The CDC also is concerned about false positives associated with the test, particularly in areas with low HIV prevalence in the patient population, adds Bernard Branson, MD, medical epidemiologist in the CDC division of HIV/AIDS prevention. (See chart, at right.) "When you use any single screening test in a potentially low-prevalence population — and for a lot of your needlestick exposures, they may be low-prevalence source patients — you are going to have a number of false positives," he says. "That is not necessarily because the test is bad; it is a direct function of the prevalence."

A possible solution to the problem may come out of an ongoing study in Los Angeles, where the CDC is working with both the currently available test and several other rapid tests that are in premarket research stages, he says. "We can potentially [develop] an algorithm consisting of more than one rapid test," he says. "So if you do one and it’s positive, you have another one you can do right away in order to help corroborate the results. [We are looking] at their predictive value when used in combination."
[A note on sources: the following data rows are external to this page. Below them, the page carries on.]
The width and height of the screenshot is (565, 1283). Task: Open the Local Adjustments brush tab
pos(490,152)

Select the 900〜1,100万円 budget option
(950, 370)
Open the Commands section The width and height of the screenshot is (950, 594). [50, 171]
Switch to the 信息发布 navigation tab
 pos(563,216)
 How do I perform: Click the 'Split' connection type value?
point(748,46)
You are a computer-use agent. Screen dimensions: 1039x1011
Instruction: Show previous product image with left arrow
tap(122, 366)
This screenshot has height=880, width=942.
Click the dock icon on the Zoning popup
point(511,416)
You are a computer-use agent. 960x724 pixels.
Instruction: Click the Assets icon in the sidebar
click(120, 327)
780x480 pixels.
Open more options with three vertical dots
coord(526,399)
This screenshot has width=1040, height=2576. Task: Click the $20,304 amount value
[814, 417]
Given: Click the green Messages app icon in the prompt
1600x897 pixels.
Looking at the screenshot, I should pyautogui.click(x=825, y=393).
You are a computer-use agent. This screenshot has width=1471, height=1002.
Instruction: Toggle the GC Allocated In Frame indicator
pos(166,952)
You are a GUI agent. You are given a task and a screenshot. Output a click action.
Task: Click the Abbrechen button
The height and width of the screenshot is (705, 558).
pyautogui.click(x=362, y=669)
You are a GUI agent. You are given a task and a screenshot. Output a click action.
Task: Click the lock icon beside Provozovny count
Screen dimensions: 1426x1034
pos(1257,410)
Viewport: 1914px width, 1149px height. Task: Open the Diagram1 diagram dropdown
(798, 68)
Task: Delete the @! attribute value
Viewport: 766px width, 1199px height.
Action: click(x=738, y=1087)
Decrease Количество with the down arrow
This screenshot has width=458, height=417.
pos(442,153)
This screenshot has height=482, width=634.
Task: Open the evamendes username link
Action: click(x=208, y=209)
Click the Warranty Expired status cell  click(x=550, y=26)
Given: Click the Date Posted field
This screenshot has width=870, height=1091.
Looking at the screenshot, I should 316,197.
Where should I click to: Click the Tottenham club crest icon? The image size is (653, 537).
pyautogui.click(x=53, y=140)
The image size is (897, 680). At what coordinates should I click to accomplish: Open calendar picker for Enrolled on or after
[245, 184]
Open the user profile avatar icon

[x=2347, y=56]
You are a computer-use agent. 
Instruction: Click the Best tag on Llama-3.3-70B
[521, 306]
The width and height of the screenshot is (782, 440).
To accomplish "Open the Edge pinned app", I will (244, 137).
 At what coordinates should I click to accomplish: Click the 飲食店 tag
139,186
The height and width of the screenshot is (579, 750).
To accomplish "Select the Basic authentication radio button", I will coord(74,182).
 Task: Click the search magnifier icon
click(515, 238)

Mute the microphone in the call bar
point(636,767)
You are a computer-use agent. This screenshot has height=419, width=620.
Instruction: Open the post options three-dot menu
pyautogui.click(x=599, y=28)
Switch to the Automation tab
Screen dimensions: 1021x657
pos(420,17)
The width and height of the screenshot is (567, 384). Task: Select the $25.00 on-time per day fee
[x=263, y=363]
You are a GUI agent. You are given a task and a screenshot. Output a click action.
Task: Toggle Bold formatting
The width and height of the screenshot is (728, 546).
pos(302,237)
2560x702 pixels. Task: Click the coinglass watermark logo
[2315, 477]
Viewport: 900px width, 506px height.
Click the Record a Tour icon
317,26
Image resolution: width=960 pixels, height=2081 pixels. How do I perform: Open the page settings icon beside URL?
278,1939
While a few false positives may occur, the rapid test’s prime utility is that there have been no documented false negatives, Ball adds. "A lot of folks don’t understand the false positives, and assume there is something wrong with the test," Ball says. "The whole purpose of having a rapid screening test that is supersensitive is to get the true positives, with even a few false positives in the same ballpark. Keep in mind that most SUDS tests are going to be negative, and those are going to be true negatives." Regardless, Ball recommends using confirmatory testing to verify the rapid test results in any case.

Still, Jacquemin says the rare false-positive HIV test is unsettling to health care workers, even after they have been counseled that it may occur. "We do that at the time that we give them the results, but they usually don’t hear that. All they hear is positive,’" she says. With the vast majority of rapid test results being true negatives, however, the false-positive issue does not undermine the test’s value to her program, she notes. "Our hospital batches HIV testing, and they usually do it on Monday, Wednesday, and Friday, so it just depends on when the exposure happened," she says. "Our worse-case scenario was if an exposure happened on Friday morning and it was a Monday holiday, then the test wouldn’t be run until Wednesday. So that’s five days of worry we feel we can take away by having the rapid [test]."

In addition, using the rapid test as part of an overall protocol that includes a 24-hour "hotline" for exposure reporting has resulted in some $100,000 saved annually in unnecessary emergency room visits by exposed workers, she adds. "We used to send every exposure down there for an evaluation. But now only the ones that are unknown sources or the source is rapid-HIV-positive go to the emergency room," she says. "We can handle most exposures right over the phone, and they don’t leave their department and spend three hours in the ER waiting room."

Reference

1. Centers for Disease Control and Prevention. Public Health Service. Guidelines for the management of health-care worker exposures to HIV and recommendations for postexposure prophylaxis. MMWR 1998; 47(No. RR-7):1-33.